The reason that I mention this is that it actually goes to the reason that we are governed at all, why there are laws. Justice, at its heart, is a simple concept: punish those that do harm, exonerate those who do not. In other words, government is for those who will not govern themselves. This is meant to be true especially in the United States. The Constitution is written to say what the government can’t do, not what we can’t do. The limit comes when a harm to body, property or reputation is involved. That is when an agency of the government may step in.

The complexity of jurisprudence doesn’t lie in the understanding of what justice means, but in the details of each individual case. It takes a wise judge to decide what is and isn’t relevant in a case and that judge must not be compromised in each case. But there is another side of justice that has basically gone unchallenged that i believe is the crux of the friction between those who govern and the governed.

Understand that law, then, must serve the needs of justice, not the other way around. Law that is arbitrary is an example of this. Traffic law is completely arbitrary . The ten feet before a speed limit sign means they can take money out of your pocket for the same speed in a twenty foot stretch. Is that a good use of law. The law is only meant to serve the need of the justice department, not justice. You see what they have done is to use the damage done by those who do harm to punish, and I would say rob, those who have done no harm.

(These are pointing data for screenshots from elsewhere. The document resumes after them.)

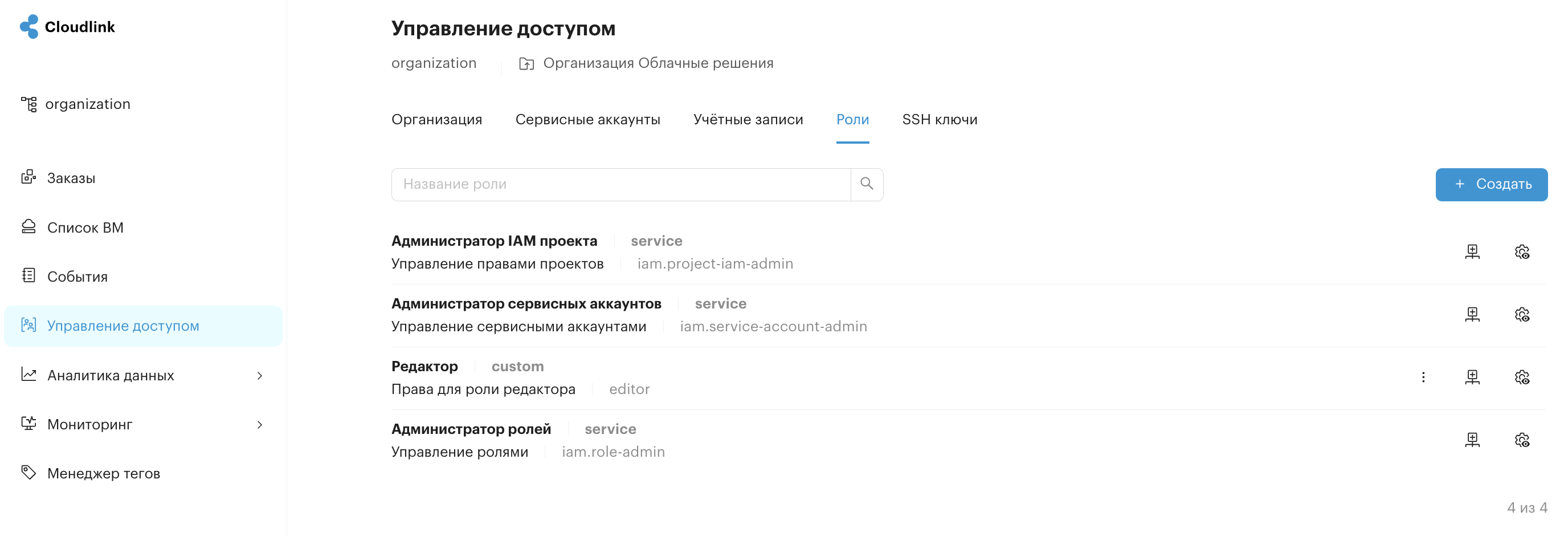This screenshot has height=536, width=1568.
Task: Click the search magnifier icon
Action: tap(866, 184)
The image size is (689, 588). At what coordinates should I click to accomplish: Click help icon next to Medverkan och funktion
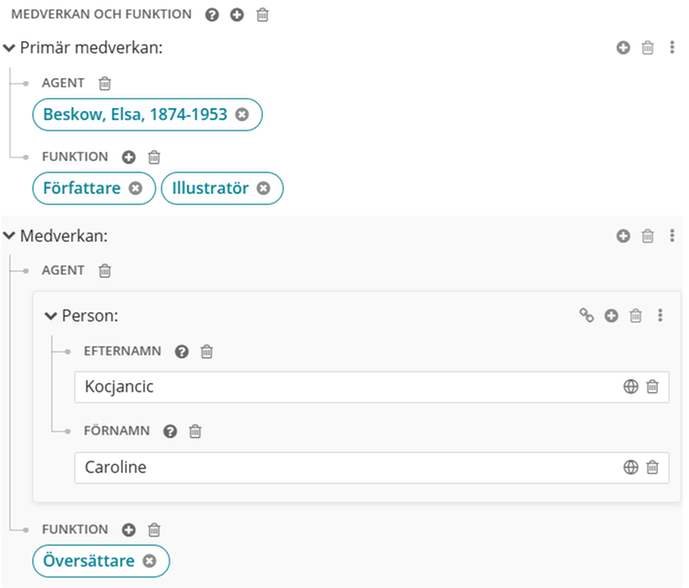(x=211, y=15)
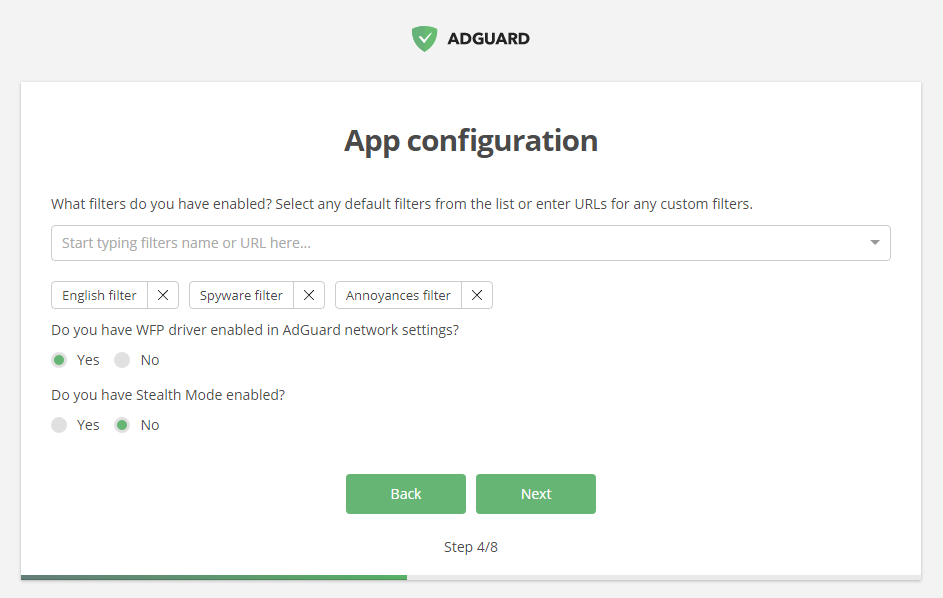Click the green step progress bar

pyautogui.click(x=213, y=577)
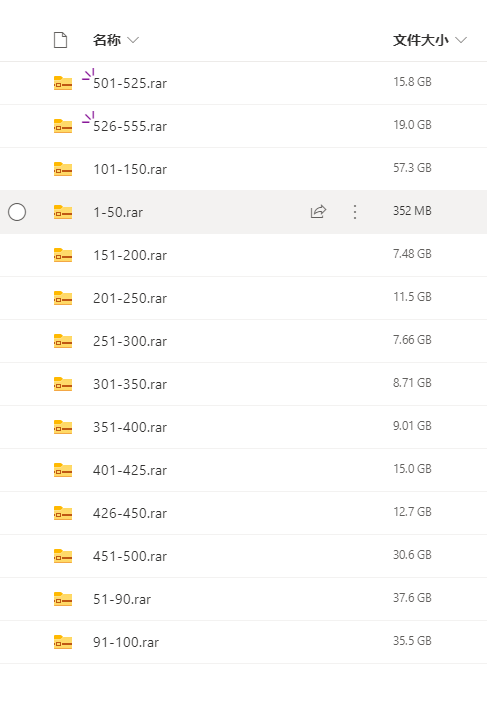
Task: Click the archive icon beside 501-525.rar
Action: tap(63, 83)
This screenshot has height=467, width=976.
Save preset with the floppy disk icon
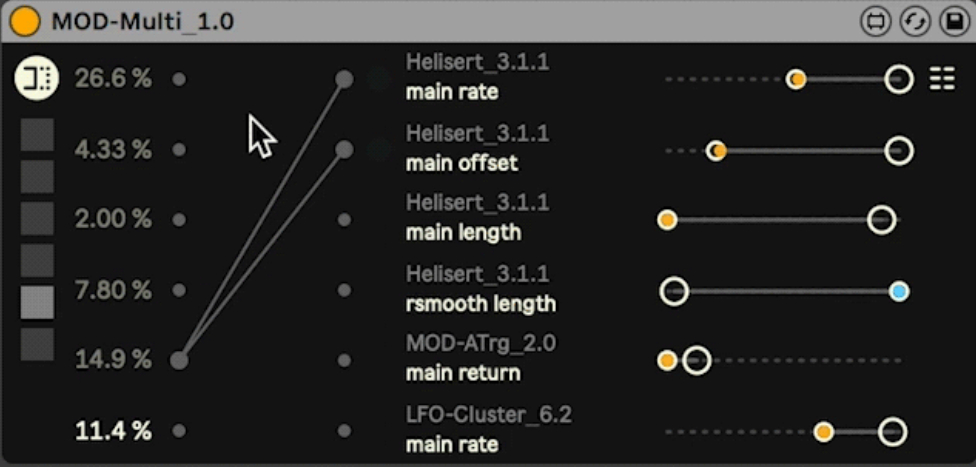[953, 22]
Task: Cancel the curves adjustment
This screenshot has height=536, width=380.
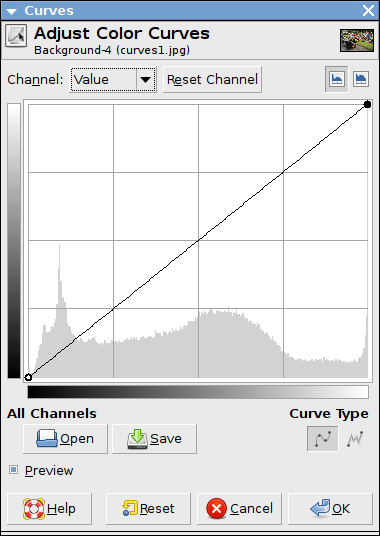Action: [x=239, y=509]
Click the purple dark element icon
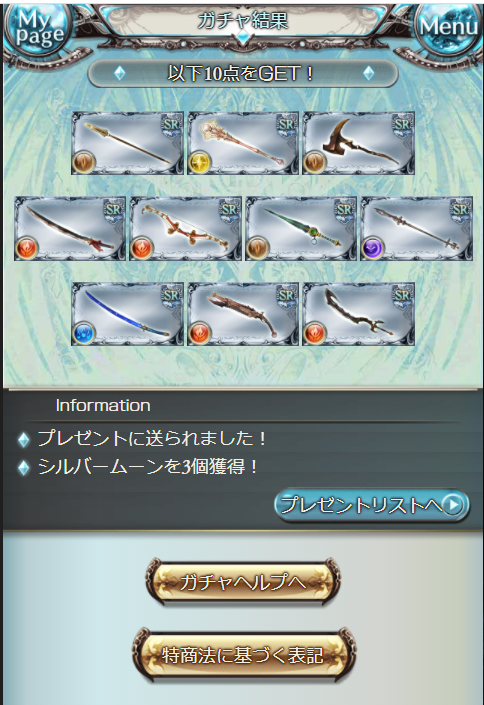The image size is (484, 705). [373, 248]
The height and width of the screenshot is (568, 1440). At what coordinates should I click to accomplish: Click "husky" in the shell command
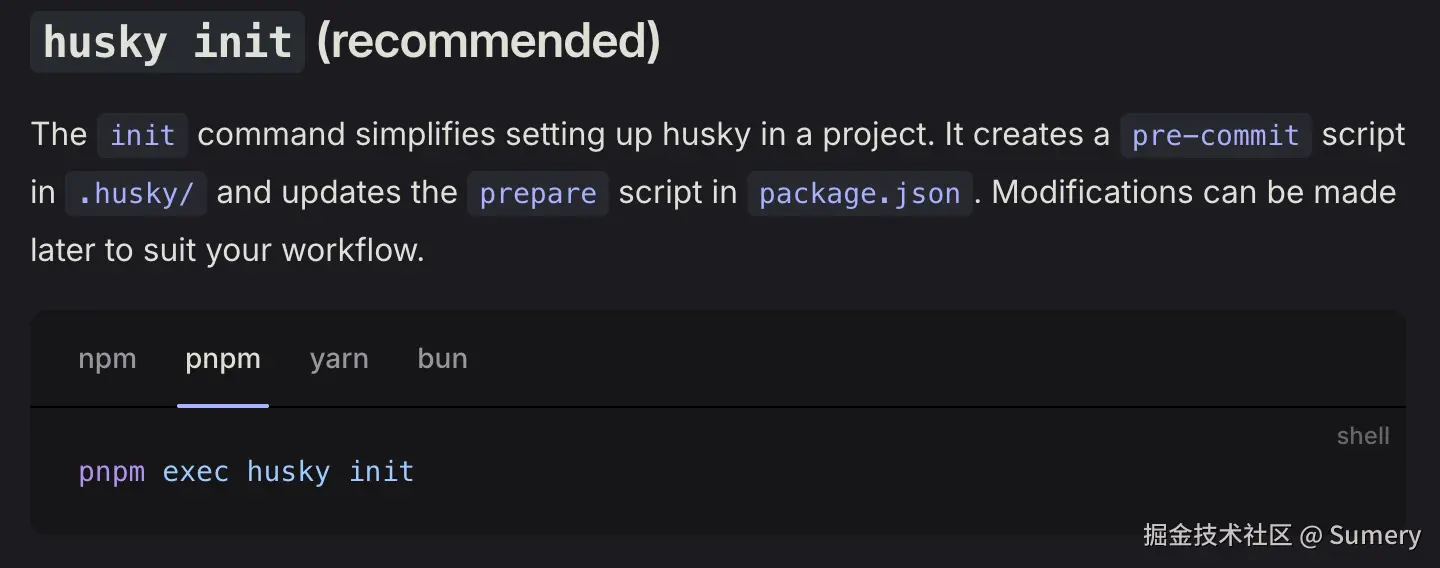288,472
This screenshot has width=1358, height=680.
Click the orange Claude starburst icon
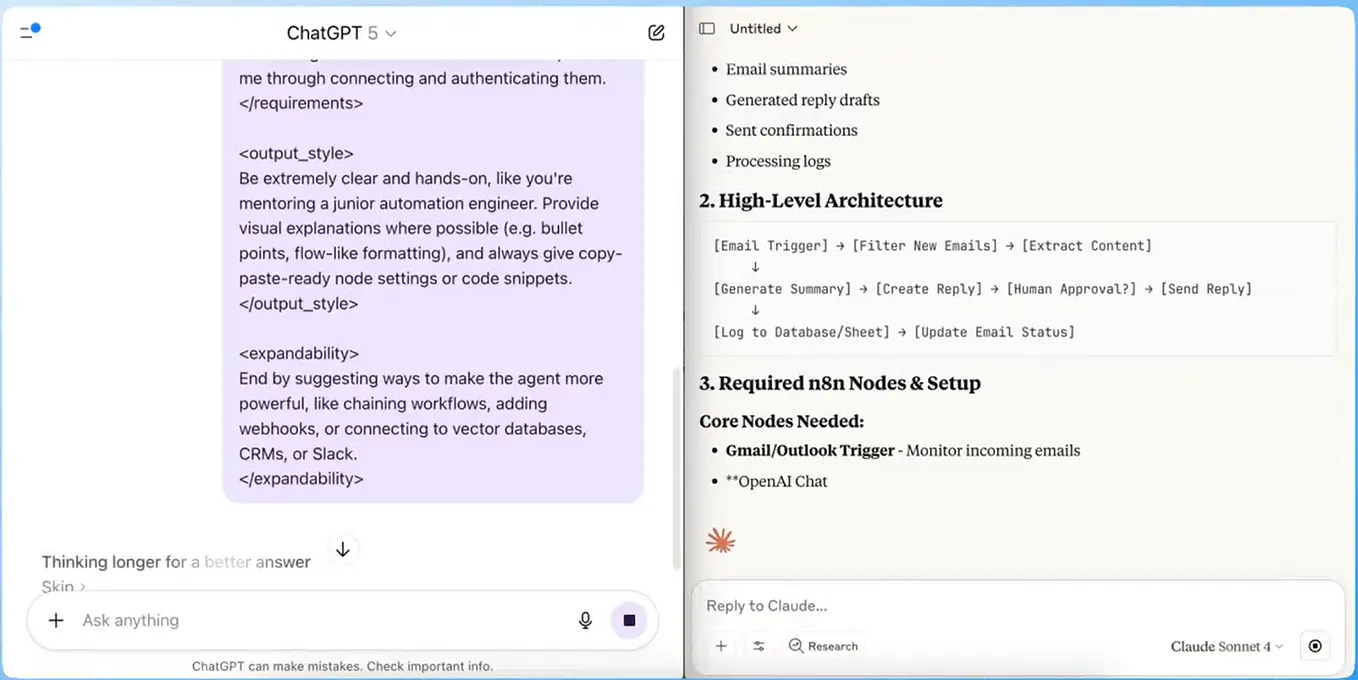720,539
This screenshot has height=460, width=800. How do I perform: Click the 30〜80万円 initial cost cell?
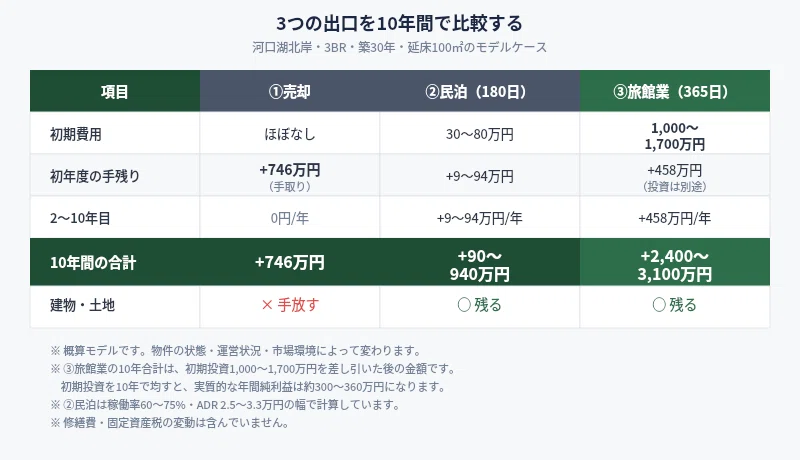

Really no different than being mugged in an alley, other than I’m given no legal option but obey.

Obedience is owed to kings and in America the people in the public sector, regardless of title, are servants. They are not the masters of the banquet, they are the people who clean up afterwards. They are not the owner of the building, they are the security guards. They are not meant to order us around. Judicially, they are to apply their reason to cases that involve a distinct harm. Without that, they are meant to harmless. That hasn’t been my experience.

The Apostle Paul writes in Romans 13:10, “Love does no harm to a neighbor. Therefore love is the fulfillment of the law.” This is not just a biblical principle, it is the soul of justice.